EXERCISE A:
The passage below names the most influential components of employee empowerment. List all of them.

** Opening EXERCISE TEXT block **

The findings support the argument that employee empowerment in municipalities should not be treated as a single human resource intervention. Rather, it should be understood as an integrated system that combines individual capabilities, job-related conditions, organizational structures, leadership practices, and environmental relationships. The results are consistent with prior research showing that empowerment contributes to employee innovation, organizational adaptability, resilience, and service quality when supported by appropriate structural and psychological conditions.
Conclusion
This study designed and explained a comprehensive employee empowerment model for Zahedan Municipality through a meta-synthesis of 91 relevant studies. The findings revealed that empowerment is a multi-level phenomenon operating at individual, team, organizational, and environmental levels. The most influential components included organizational resource management, competitive advantage, organizational citizenship behavior, self-confidence, job support, and quality of work life. The final model proposes a three-stage implementation framework consisting of determination and preparation, deployment and implementation, and support, monitoring, and continuous improvement. The model provides a practical framework for municipalities seeking to transform fragmented training and development activities into an integrated human capital development system. For Zahedan Municipality, the model suggests that effective empowerment requires simultaneous attention to employee competence development, supportive job conditions, transparent organizational structures, access to information and resources, participatory management, performance monitoring, and continuous organizational learning. Future studies should validate the proposed model through expert panels, Delphi studies, and field-based quantitative research in Zahedan Municipality to examine the relationships among the identified components and assess their practical effectiveness.

** Closing EXERCISE TEXT block **
** Opening SUPPLIED ENTRIES block **

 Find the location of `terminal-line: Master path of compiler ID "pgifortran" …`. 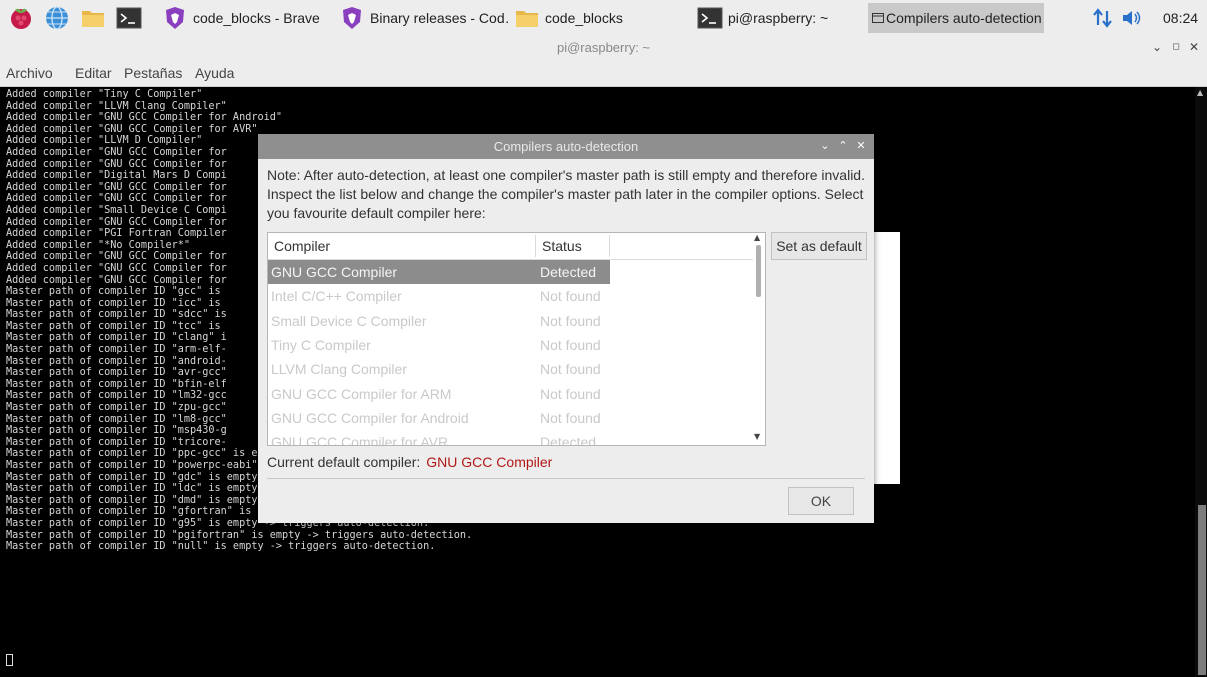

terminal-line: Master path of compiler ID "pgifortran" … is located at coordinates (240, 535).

** Closing SUPPLIED ENTRIES block **
** Opening SUPPLIED ENTRIES block **

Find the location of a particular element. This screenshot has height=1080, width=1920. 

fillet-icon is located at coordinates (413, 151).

** Closing SUPPLIED ENTRIES block **
** Opening SUPPLIED ENTRIES block **

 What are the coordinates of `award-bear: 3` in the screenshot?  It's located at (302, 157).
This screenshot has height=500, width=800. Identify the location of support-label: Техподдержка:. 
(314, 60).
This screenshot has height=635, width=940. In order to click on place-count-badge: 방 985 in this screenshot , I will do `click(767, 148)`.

** Closing SUPPLIED ENTRIES block **

EXERCISE B:
Report every line of the records above that contains the word "This". Case counts.

EXPECTED ANSWER A:
- organizational resource management
- competitive advantage
- organizational citizenship behavior
- self-confidence
- job support
- quality of work life

EXPECTED ANSWER B:
Find the location of a particular element. This screenshot has height=1080, width=1920. 
This screenshot has height=500, width=800. Identify the location of support-label: Техподдержка:. 
This screenshot has height=635, width=940. In order to click on place-count-badge: 방 985 in this screenshot , I will do `click(767, 148)`.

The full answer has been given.